The Trump administration has attempted to expand the use of Expedited Removal for undocumented migrants in the United States. This is currently being litigated in Federal Court and a preliminary injunction has been issued on the expanded powers. While the information above is currently correct, it could be that there are changes to the use and availability of Expedited Removal soon.
You will likely be found inadmissible under Section 212(a)(9)(A) of the INA and receive a five-year ban on re-entering the United States if you are deported by Expedited Removal. Under some circumstances it is possible to have a longer or even permanent ban on re-entering the United States. It is not possible to appeal this ban.

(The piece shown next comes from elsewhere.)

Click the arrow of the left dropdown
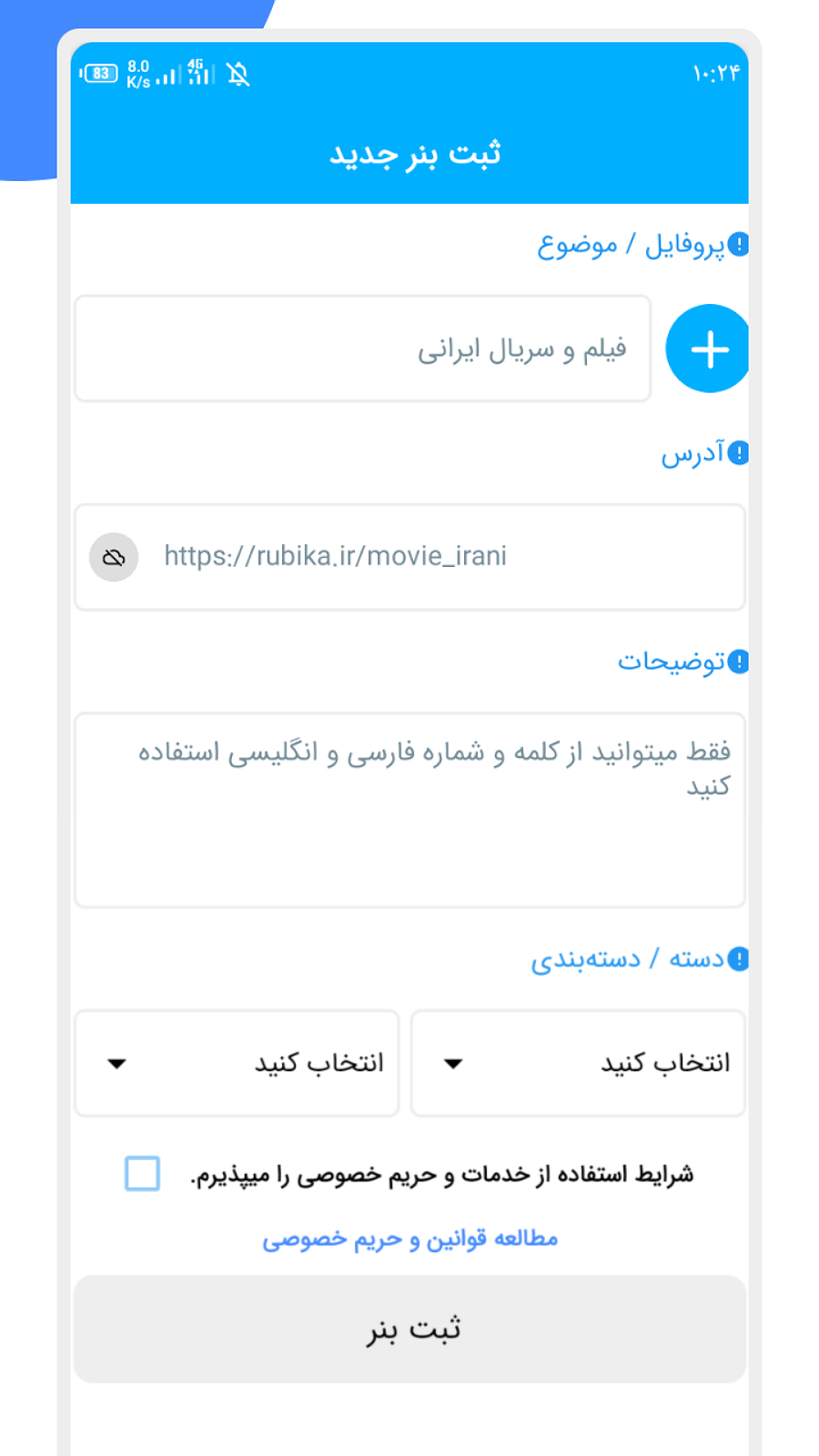Viewport: 819px width, 1456px height. click(116, 1063)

If you attempt to enter the United States at a designated port of entry such as an airport and the CBP officer determines that you should be deported by Expedited Removal you may be ‘lucky’ enough to be given the opportunity to voluntarily withdraw your application to enter the United States and return to the country from which you came. The CBP officer has discretion to allow you to do this but if you find yourself in this position you could ask the officer if voluntary return is possible. If you are able to voluntarily return, then you will not have an order of removal on your immigration record. This means you should not receive a re-entry ban and should be allowed to attempt to enter again once you have obtained the appropriate valid visa.

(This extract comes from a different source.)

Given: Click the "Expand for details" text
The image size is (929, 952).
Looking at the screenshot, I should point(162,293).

Those deported via Expedited Removal have the option of filing Form I-212 to ‘waive’ (ignore for the purpose of allowing someone to enter the United States) their entry ban. You only need to waive a re-entry ban if it is still in effect. If the time of the ban has elapsed by the time of your next planned trip to the United States.
While Form I-212 is relatively straight forward it does have a current processing time (at time of writing) of between six and eight months. It also has a filing fee of $930. If successful, you will be able to apply for a new visa and travel to the United States again without being hindered by your ban.
CONSENT TO REAPPLY AT AN EMBASSY OR CONSULATE
I usually advise my clients not to file the I-212. It is possible to request a Consular officer at a US Embassy or Consulate to submit an ‘ARIS Waiver Request’ during a visa application. In this way you may be able to receive ‘Consent to Reapply’ for admission to the United States and have your re-entry ban waived. The benefit of this is there is no filing fee so clients immediately save the $930 filing fee (although there is still a visa fee). These requests are also much quicker than the processing time of an I-212 with expedited requests being approved within a couple of weeks and normal requests taking only a couple of months.
The downsides to applying via an Embassy or a Consulate are that some Consular Officers are not familiar with this procedure as the majority of people use the Form I-212 (as many applicants are not aware of the possibility of doing this at a visa application) and that the Consular Officer may use their discretion as to whether they make the ARIS Waiver Request on your behalf. This means that if you file form I-212 you certainly will have an adjudicator from USCIS take a look at your case but this might not be the case if you attempt to have your re-entry ban waived via an Embassy or Consulate. In both cases there is no guarantee that your re-entry ban will be waived.
Expedited Removal is being used more and more frequently as a discretionary tool to deport people from the United States. Often the consequences of being deported this way are a re-entry ban. It is possible to have a re-entry ban waived so that you can go to the United States without having to wait for the ban to elapse.